As for vicarious liability, Cacho’s “conclusory allegations” that the law firm had the right to control the telemarketers, without more, was insufficient to plead an agency relationship; similarly, the allegations that the telemarketers acted with apparent authority or ratification also fell short, the court said.

While Cacho claimed that the law firm accepted his live-transferred call, Cacho did not allege that the law firm had indicated the telemarketers were authorized to act on its behalf nor that the law firm had knowledge the telemarketers were engaged in unlawful activities. This failure was fatal to Cacho’s TCPA claims, the court found, granting the law firm’s motion to dismiss.

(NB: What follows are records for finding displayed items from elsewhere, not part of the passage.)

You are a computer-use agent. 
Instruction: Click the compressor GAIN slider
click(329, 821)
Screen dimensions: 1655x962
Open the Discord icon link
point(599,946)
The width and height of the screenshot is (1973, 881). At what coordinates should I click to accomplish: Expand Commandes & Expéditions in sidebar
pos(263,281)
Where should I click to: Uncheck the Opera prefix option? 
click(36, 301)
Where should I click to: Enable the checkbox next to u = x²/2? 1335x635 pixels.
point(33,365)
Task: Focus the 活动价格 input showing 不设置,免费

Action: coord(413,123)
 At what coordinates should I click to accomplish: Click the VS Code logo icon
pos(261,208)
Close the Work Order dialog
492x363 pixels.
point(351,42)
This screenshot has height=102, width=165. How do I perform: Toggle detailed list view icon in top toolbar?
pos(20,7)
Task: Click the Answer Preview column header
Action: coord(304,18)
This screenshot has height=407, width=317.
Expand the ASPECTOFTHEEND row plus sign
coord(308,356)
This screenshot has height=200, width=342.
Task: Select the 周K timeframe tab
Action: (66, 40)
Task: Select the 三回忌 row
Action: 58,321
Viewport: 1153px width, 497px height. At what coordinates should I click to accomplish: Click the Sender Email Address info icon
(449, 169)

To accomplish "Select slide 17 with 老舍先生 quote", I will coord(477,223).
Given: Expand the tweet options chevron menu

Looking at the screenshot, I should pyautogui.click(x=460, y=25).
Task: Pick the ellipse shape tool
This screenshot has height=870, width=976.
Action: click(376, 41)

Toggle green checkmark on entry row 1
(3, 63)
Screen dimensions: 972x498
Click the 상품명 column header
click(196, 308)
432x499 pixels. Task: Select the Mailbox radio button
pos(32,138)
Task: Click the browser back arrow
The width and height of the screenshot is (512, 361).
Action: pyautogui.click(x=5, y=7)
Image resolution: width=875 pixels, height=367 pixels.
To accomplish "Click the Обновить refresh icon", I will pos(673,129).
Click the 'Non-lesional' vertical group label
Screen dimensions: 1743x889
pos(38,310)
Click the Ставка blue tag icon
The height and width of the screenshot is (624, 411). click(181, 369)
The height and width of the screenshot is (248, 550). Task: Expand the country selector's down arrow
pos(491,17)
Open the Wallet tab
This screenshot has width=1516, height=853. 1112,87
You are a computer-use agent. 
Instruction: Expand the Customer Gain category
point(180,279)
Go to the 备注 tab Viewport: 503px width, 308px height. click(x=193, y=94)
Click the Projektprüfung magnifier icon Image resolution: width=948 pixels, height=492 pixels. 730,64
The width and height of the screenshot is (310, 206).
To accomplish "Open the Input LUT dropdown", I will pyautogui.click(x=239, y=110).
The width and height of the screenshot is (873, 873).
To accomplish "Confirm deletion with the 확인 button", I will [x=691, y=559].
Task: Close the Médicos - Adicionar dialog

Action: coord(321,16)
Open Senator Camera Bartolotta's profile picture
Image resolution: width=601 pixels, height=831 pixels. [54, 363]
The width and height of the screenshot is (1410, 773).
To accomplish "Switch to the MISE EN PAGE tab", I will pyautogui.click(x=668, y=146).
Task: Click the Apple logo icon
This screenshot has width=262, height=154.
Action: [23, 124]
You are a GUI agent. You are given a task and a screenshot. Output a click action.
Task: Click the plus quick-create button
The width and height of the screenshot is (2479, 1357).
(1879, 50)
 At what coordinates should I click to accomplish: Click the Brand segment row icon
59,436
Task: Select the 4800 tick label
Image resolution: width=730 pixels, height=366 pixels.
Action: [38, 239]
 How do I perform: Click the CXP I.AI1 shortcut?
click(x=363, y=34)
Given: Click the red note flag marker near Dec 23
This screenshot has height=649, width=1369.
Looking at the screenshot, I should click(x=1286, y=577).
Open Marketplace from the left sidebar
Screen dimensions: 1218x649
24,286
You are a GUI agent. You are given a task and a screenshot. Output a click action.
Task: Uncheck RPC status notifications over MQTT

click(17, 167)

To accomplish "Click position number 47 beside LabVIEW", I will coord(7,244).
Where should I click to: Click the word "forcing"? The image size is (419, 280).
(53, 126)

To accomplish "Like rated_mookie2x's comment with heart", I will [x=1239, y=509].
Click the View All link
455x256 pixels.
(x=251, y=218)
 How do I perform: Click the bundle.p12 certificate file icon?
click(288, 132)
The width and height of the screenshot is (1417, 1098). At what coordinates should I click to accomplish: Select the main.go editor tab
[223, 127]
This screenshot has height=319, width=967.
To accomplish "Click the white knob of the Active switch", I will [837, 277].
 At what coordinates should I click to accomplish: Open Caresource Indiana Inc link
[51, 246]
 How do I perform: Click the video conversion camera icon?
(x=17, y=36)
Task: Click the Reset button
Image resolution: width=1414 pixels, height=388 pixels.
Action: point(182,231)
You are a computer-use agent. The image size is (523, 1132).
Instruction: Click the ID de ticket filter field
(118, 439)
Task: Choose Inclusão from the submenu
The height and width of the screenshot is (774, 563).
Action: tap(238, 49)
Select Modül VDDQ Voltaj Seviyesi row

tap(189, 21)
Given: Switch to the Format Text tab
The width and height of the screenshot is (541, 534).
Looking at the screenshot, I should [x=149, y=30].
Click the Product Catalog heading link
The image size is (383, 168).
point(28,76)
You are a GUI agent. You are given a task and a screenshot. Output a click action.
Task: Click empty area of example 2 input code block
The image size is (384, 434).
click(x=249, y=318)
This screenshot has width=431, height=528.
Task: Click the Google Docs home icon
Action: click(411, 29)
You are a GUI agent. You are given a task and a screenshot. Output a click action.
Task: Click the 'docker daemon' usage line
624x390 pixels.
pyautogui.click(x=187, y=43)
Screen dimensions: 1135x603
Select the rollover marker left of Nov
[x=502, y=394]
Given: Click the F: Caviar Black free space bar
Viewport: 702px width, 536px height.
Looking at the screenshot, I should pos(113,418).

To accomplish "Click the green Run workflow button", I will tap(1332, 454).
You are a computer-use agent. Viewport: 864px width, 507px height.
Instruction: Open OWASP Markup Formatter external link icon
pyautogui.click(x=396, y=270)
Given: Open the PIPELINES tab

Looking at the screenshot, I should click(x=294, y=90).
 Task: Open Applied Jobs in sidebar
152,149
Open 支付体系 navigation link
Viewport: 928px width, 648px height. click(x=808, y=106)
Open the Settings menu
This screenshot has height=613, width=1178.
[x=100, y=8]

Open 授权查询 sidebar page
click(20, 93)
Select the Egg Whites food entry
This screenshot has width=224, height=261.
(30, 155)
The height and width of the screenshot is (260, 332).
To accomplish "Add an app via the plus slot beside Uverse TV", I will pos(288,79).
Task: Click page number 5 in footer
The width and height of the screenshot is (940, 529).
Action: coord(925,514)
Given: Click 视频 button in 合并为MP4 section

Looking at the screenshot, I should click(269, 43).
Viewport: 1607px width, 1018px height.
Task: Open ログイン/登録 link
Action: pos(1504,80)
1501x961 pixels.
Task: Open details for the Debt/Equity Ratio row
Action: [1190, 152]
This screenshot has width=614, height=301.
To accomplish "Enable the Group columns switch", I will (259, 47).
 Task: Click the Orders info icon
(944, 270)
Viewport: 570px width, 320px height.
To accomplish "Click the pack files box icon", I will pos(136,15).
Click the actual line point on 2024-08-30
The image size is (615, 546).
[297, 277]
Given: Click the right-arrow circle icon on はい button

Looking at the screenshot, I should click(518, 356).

To read the opinion and order in Cacho v. McCarthy & Kelly LLP, click here.

Why it matters

The decision provides early insight into courts’ application of Loper in TCPA cases. Here, the court made clear that, even in the post-Loper landscape where courts are not required to provide deference to FCC determinations, they may continue to follow FCC guidance to avoid unsettling years of precedent.

Further, while the court did not analyze the Hobbs Act, it acknowledged this potential issue. Under the Hobbs Act, courts of appeals have exclusive jurisdiction to determine the validity of the FCC's “final” orders (which include regulations). See 28 U.S.C. § 2342(1). The Hobbs Act requires that challenges to the validity of a covered FCC order be brought in a court of appeal “within 60 days after” the entry of the order in question. Where the Hobbs Act applies, a district court is required to follow the FCC order, rather than permit the challenge to its validity, unless the challenging party can establish that it was deprived of a prior and adequate opportunity to seek judicial review under the Hobbs Act procedures.

If a district court applying the analysis now required under Loper were to reach a conclusion that differs from or conflicts with the FCC interpretation, or otherwise questions the FCC’s authority to issue the order in the first place, it may also need to conduct a Hobbs Act assessment. As the court in Cacho acknowledged, it remains to be seen how this analysis will be reconciled with Loper.